New Chair/Chief of Family Medicine Appointed at BUSM and BMC

Brian W. Jack, MD
Brian W. Jack, MD

Brian W. Jack, MD, has been appointed Chief of Family Medicine at Boston Medical Center (BMC) and Chair of the Department of Family Medicine at Boston University School of Medicine (BUSM). Jack was hired in 1997 as physician and Vice Chair in Family Medicine at BMC and associate professor at BUSM. In 2011, he was promoted to professor at BUSM.

Jack is the principal investigator of Project RED (Re-engineered discharge), which standardizes the hospital discharge process and improves the communication between provider and patient both during the hospital stay and post-discharge. Project RED is considered a blueprint for hospitals that are trying to reduce 30-day readmission rates and is currently being used at more than 300 hospitals nationally and internationally. Through his work, he and his team have been able to reduce hospital utilization—which includes both 30-day readmissions and emergency department visits—by about 30 percent.

Jack received his medical degree from the University of Massachusetts and completed his family medicine residency at Brown University, serving as chief resident, in 1984. He completed a fellowship in high risk obstetrics at Sacred Heart Medical Center, an affiliate of the University of Washington. In 1986, he joined the Family Medicine department at Brown, where he founded the maternal and child health fellowship program, the first academic fellowship program based in a community health center. In 1997, he joined the Department of Family Medicine at Boston University as the founding Vice Chair for Academic Affairs.

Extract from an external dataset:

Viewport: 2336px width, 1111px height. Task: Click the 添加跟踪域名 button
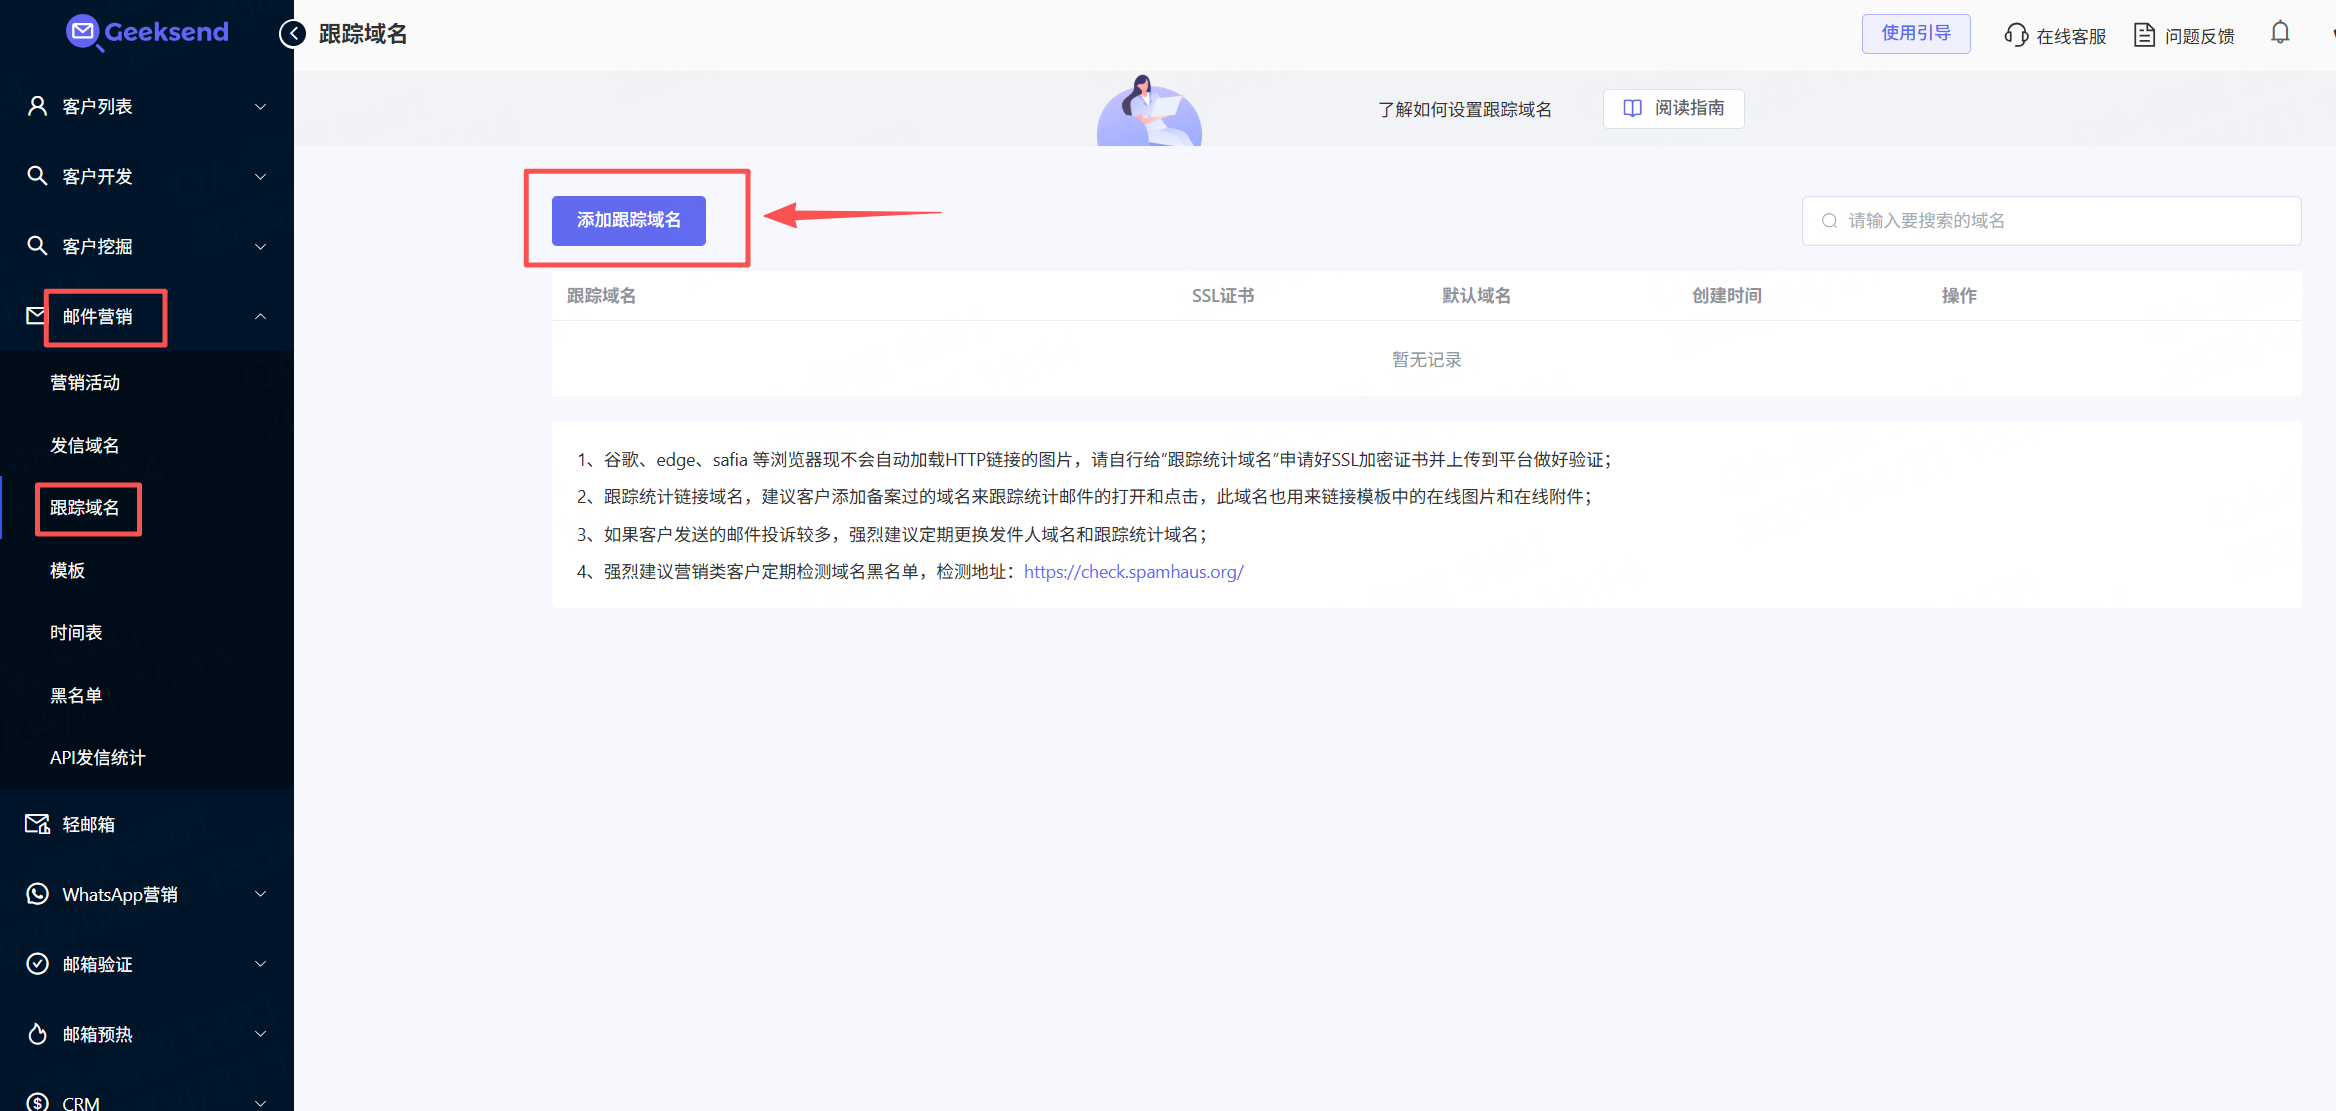[628, 220]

Jack has authored more than 100 peer-reviewed papers and book chapters; served on grant review panels for the National Institute of Child Health and Human Development, the Health Resources and Services Administration, Robert Wood Johnson Foundation and the Centers for Disease Control and Prevention; and reviewed papers for many leading medical journals. He has been Principal Investigator of grants from the Agency for Healthcare Research and Quality, the National Heart, Lung and Blood Institute, the Centers for Disease Control and Prevention, the Health Resources and Services Administration, and the Patient-Centered Outcomes Research Institute, among others.

Jack has received numerous awards and other recognition. For his work relating to improving patient safety at hospital discharge (Project RED), he received the Excellence in Patient Education Innovation award and was named Patient Safety Investigator of the Month by the Agency for Healthcare Research and Quality. He was also one of 20 nationally to be included on HealthLeaders magazine’s “People Who Make Healthcare Better” list. His article describing Project RED was the Society of Teachers of Family Medicine’s Paper of the Year and is included in the book, “50 Studies Every Doctor Should Know.” He received the Partner in Public Health Improvement award from the CDC.

Jack is clinical director of a Kellogg Foundation funded program in Lesotho focused on improving the quality of district health services, via a new family medicine training program he initiated. He has served as a consultant to USAID, the World Bank, the US Department of State, the China Medical Board and others on the development of primary care in Lesotho, Hungary, Albania, Jordan, Romania and Vietnam.

“Dr. Jack’s commitment to improving the health care experience will be of great benefit to our patients,” said BMC President & CEO Kate Walsh. “We look forward to the leadership he will provide to the department of Family Medicine and to the hospital.”